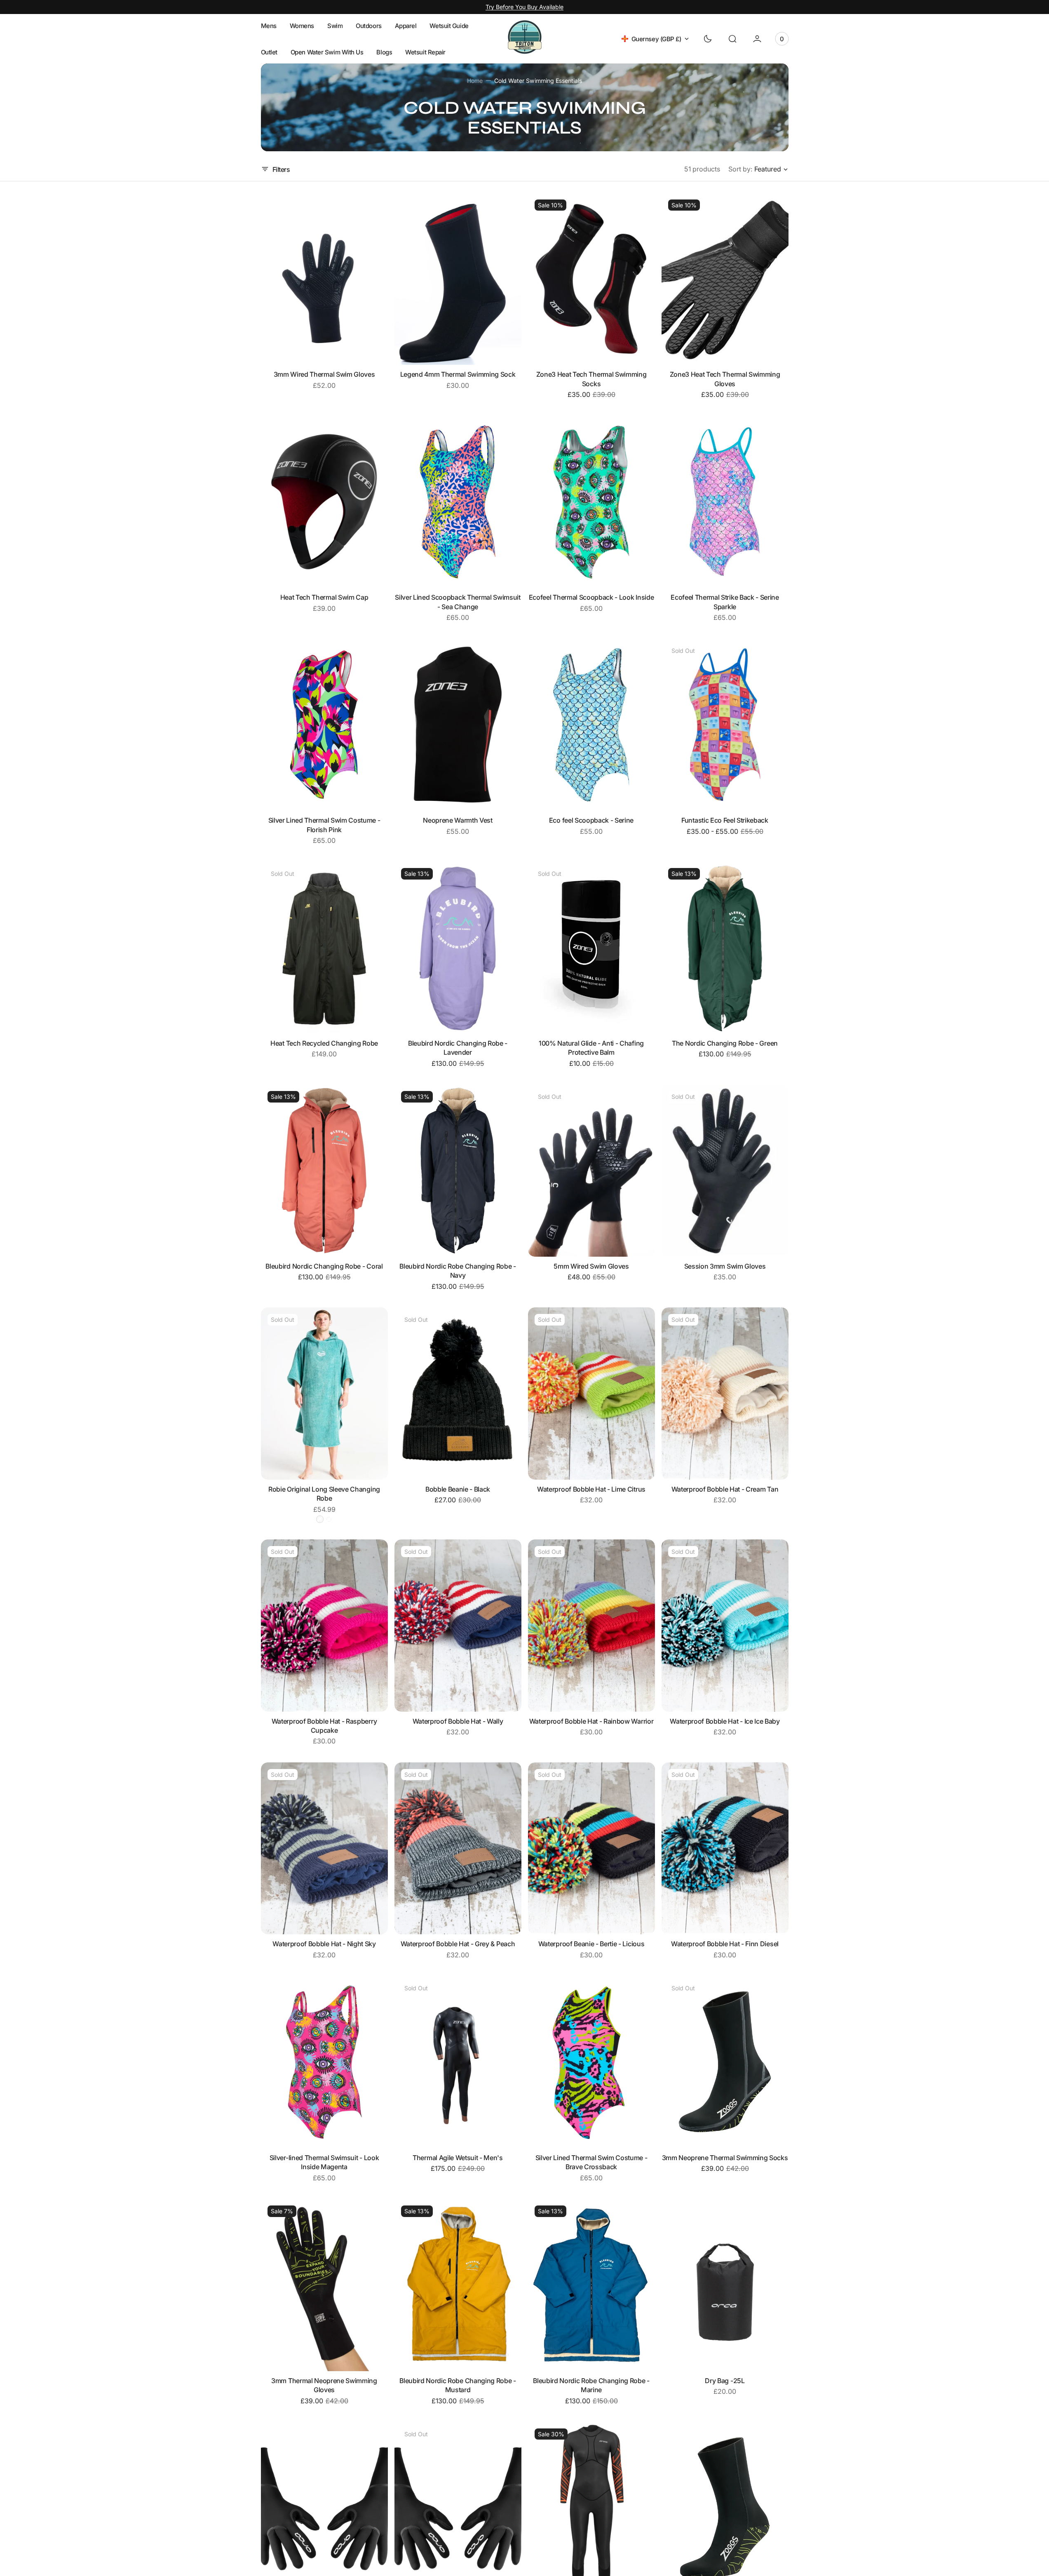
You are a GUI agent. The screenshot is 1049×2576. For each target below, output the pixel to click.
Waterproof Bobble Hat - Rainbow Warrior (591, 1721)
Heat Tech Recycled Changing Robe (324, 1043)
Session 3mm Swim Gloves (725, 1266)
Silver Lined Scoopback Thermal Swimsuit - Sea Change (458, 601)
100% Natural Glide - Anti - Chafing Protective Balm (591, 1047)
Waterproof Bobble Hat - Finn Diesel (725, 1944)
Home (475, 80)
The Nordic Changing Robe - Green (725, 1043)
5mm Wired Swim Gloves (591, 1266)
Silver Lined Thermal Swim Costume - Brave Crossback (591, 2162)
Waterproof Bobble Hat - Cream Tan (724, 1489)
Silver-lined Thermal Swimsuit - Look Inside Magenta (324, 2162)
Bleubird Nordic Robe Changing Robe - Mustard (457, 2385)
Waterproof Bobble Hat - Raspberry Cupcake (324, 1725)
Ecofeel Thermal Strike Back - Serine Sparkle (725, 601)
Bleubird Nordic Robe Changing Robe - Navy (457, 1270)
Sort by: (740, 169)
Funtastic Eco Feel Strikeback (724, 820)
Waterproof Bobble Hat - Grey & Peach (458, 1944)
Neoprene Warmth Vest (458, 820)
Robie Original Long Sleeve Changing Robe (324, 1493)
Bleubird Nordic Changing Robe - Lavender (457, 1047)
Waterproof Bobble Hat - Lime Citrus (591, 1489)
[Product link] (324, 279)
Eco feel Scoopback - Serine (591, 820)
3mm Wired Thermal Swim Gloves (324, 374)
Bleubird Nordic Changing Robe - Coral (324, 1266)
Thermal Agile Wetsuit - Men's (458, 2158)
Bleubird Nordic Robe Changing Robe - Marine (591, 2385)
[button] (732, 38)
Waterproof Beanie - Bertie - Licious (591, 1944)
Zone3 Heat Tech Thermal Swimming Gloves (725, 378)
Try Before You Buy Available (524, 6)
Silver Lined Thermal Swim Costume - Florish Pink (324, 824)
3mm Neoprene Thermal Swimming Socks (725, 2158)
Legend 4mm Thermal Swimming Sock (458, 374)
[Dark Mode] (707, 38)
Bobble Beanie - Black (457, 1489)
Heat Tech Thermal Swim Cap (324, 597)
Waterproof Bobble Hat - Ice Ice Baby (724, 1721)
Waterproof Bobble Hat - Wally (458, 1721)
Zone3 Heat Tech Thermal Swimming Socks (591, 378)
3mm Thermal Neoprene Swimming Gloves (324, 2385)
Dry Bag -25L (724, 2381)
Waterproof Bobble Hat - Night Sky (323, 1944)
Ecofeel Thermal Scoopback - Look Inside (591, 597)
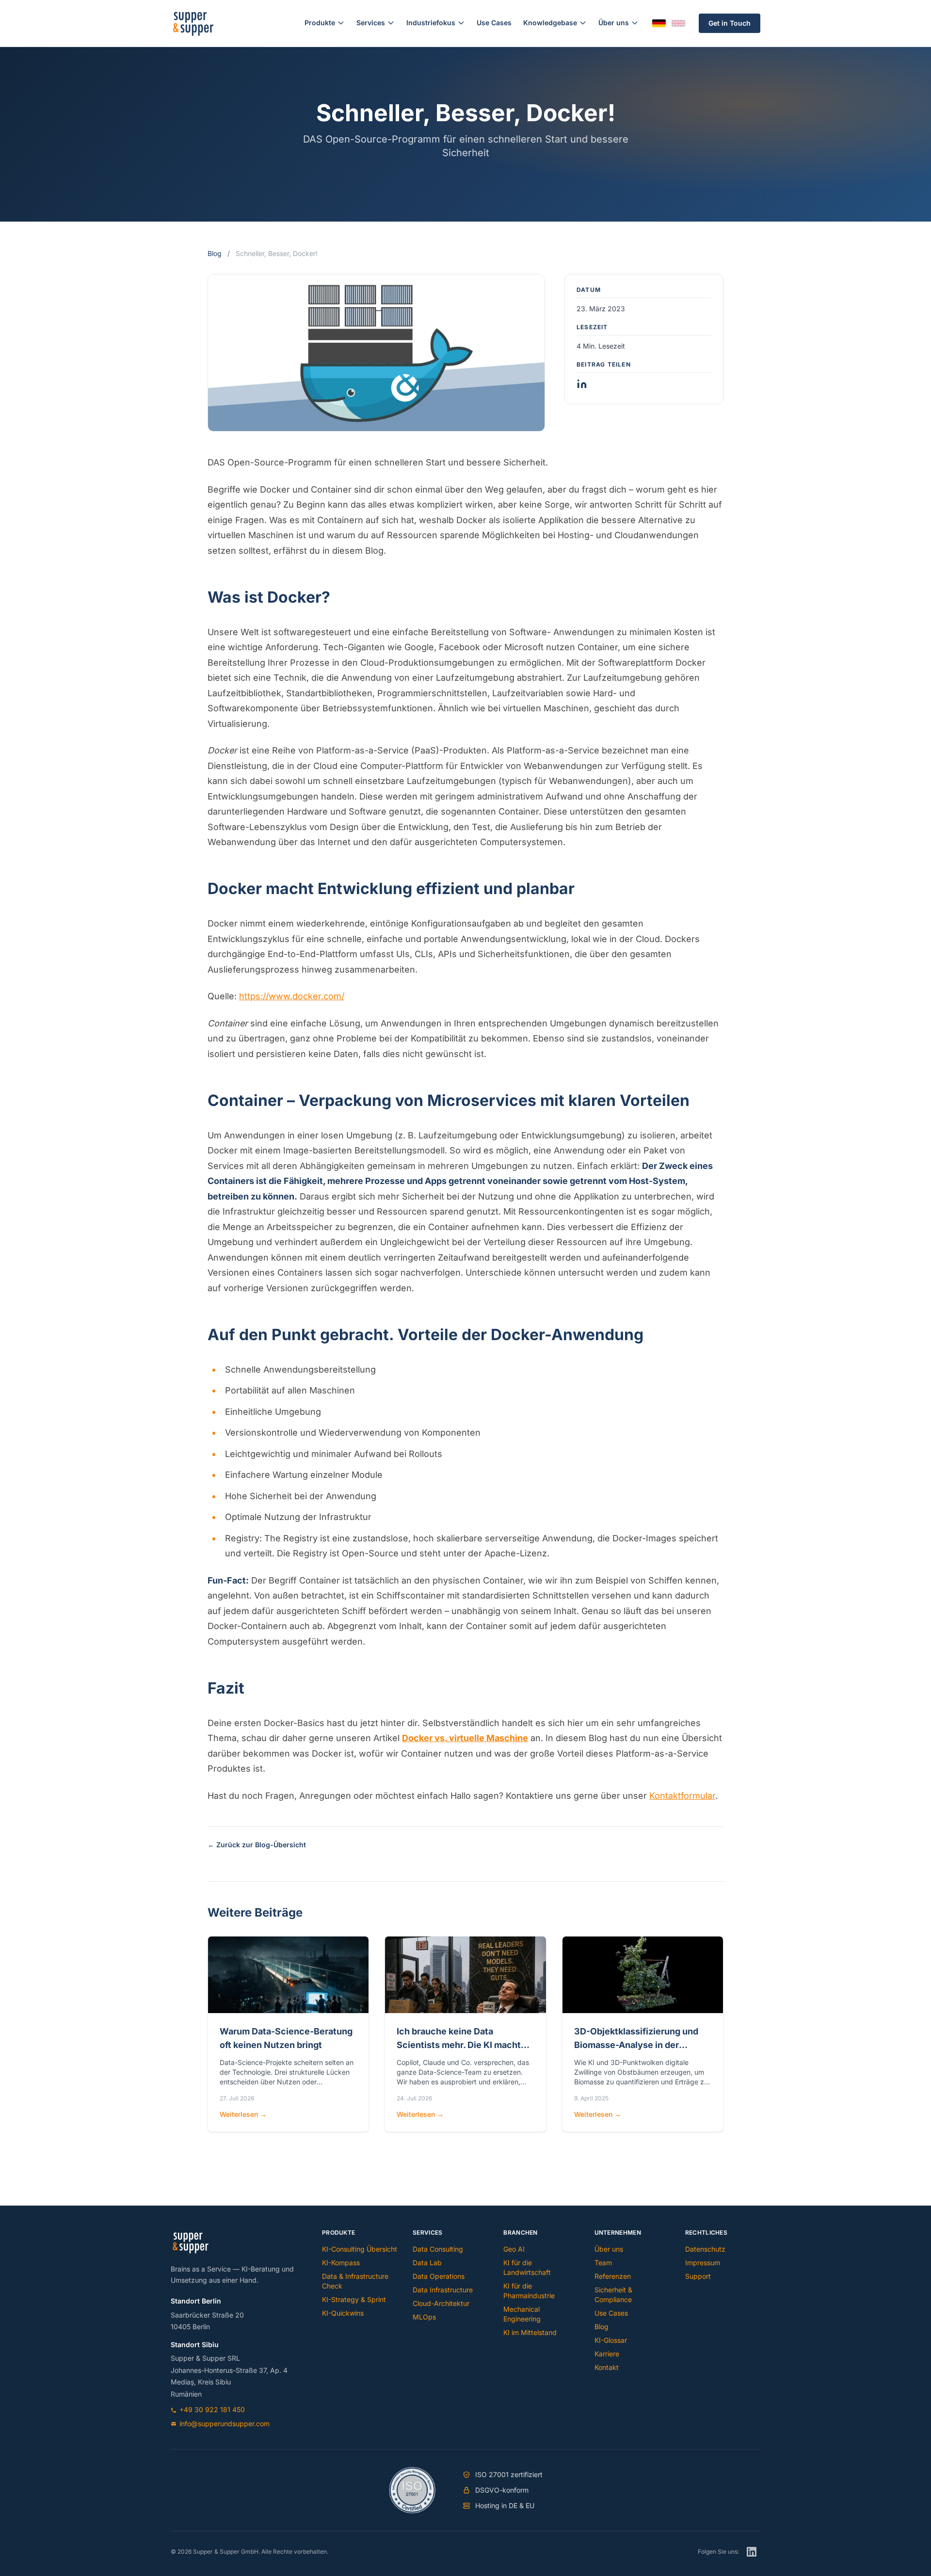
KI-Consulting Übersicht (359, 2249)
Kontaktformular (682, 1796)
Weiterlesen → (243, 2114)
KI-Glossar (610, 2340)
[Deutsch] (659, 23)
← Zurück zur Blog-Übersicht (257, 1844)
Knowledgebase (550, 22)
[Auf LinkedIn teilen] (582, 384)
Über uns (613, 22)
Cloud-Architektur (441, 2303)
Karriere (606, 2354)
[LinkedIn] (751, 2551)
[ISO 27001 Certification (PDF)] (412, 2490)
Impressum (702, 2262)
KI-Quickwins (343, 2313)
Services (370, 22)
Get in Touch (729, 23)
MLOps (424, 2317)
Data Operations (439, 2276)
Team (603, 2262)
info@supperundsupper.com (224, 2423)
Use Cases (494, 22)
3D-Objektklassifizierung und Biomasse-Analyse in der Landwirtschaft (636, 2045)
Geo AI (514, 2249)
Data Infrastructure (443, 2290)
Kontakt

○ ○ ○ ○ ○ ○ ○

- **Exercise instructions**
Please write out the whole listing exactly, but not the pictures in it.

- **Written solution**
You are a GUI agent. The screenshot is 1049×2576. For each target below, output the pixel to click.
Waterproof Bobble Hat - Rainbow Warrior (591, 1721)
Heat Tech Recycled Changing Robe (324, 1043)
Session 3mm Swim Gloves (725, 1266)
Silver Lined Scoopback Thermal Swimsuit - Sea Change (458, 601)
100% Natural Glide - Anti - Chafing Protective Balm (591, 1047)
Waterproof Bobble Hat - Finn Diesel (725, 1944)
Home (475, 80)
The Nordic Changing Robe - Green (725, 1043)
5mm Wired Swim Gloves (591, 1266)
Silver Lined Thermal Swim Costume - Brave Crossback (591, 2162)
Waterproof Bobble Hat - Cream Tan (724, 1489)
Silver-lined Thermal Swimsuit - Look Inside Magenta (324, 2162)
Bleubird Nordic Robe Changing Robe - Mustard (457, 2385)
Waterproof Bobble Hat - Raspberry Cupcake (324, 1725)
Ecofeel Thermal Strike Back - Serine Sparkle (725, 601)
Bleubird Nordic Robe Changing Robe - Navy (457, 1270)
Sort by: (740, 169)
Funtastic Eco Feel Strikeback (724, 820)
Waterproof Bobble Hat - Grey & Peach (458, 1944)
Neoprene Warmth Vest (458, 820)
Robie Original Long Sleeve Changing Robe (324, 1493)
Bleubird Nordic Changing Robe - Lavender (457, 1047)
Waterproof Bobble Hat - Lime Citrus (591, 1489)
[Product link] (324, 279)
Eco feel Scoopback - Serine (591, 820)
3mm Wired Thermal Swim Gloves (324, 374)
Bleubird Nordic Changing Robe - Coral (324, 1266)
Thermal Agile Wetsuit - Men's (458, 2158)
Bleubird Nordic Robe Changing Robe - Marine (591, 2385)
[button] (732, 38)
Waterproof Beanie - Bertie - Licious (591, 1944)
Zone3 Heat Tech Thermal Swimming Gloves (725, 378)
Try Before You Buy Available (524, 6)
Silver Lined Thermal Swim Costume - Florish Pink (324, 824)
3mm Neoprene Thermal Swimming Socks (725, 2158)
Legend 4mm Thermal Swimming Sock (458, 374)
[Dark Mode] (707, 38)
Bobble Beanie - Black (457, 1489)
Heat Tech Thermal Swim Cap (324, 597)
Waterproof Bobble Hat - Ice Ice Baby (724, 1721)
Waterproof Bobble Hat - Wally (458, 1721)
Zone3 Heat Tech Thermal Swimming Socks (591, 378)
3mm Thermal Neoprene Swimming Gloves (324, 2385)
Dry Bag -25L (724, 2381)
Waterproof Bobble Hat - Night Sky (323, 1944)
Ecofeel Thermal Scoopback - Look Inside (591, 597)
KI-Consulting Übersicht (359, 2249)
Kontaktformular (682, 1796)
Weiterlesen → (243, 2114)
KI-Glossar (610, 2340)
[Deutsch] (659, 23)
← Zurück zur Blog-Übersicht (257, 1844)
Knowledgebase (550, 22)
[Auf LinkedIn teilen] (582, 384)
Über uns (613, 22)
Cloud-Architektur (441, 2303)
Karriere (606, 2354)
[LinkedIn] (751, 2551)
[ISO 27001 Certification (PDF)] (412, 2490)
Impressum (702, 2262)
KI-Quickwins (343, 2313)
Services (370, 22)
Get in Touch (729, 23)
MLOps (424, 2317)
Data Operations (439, 2276)
Team (603, 2262)
info@supperundsupper.com (224, 2423)
Use Cases (494, 22)
3D-Objektklassifizierung und Biomasse-Analyse in der Landwirtschaft (636, 2045)
Geo AI (514, 2249)
Data Infrastructure (443, 2290)
Kontakt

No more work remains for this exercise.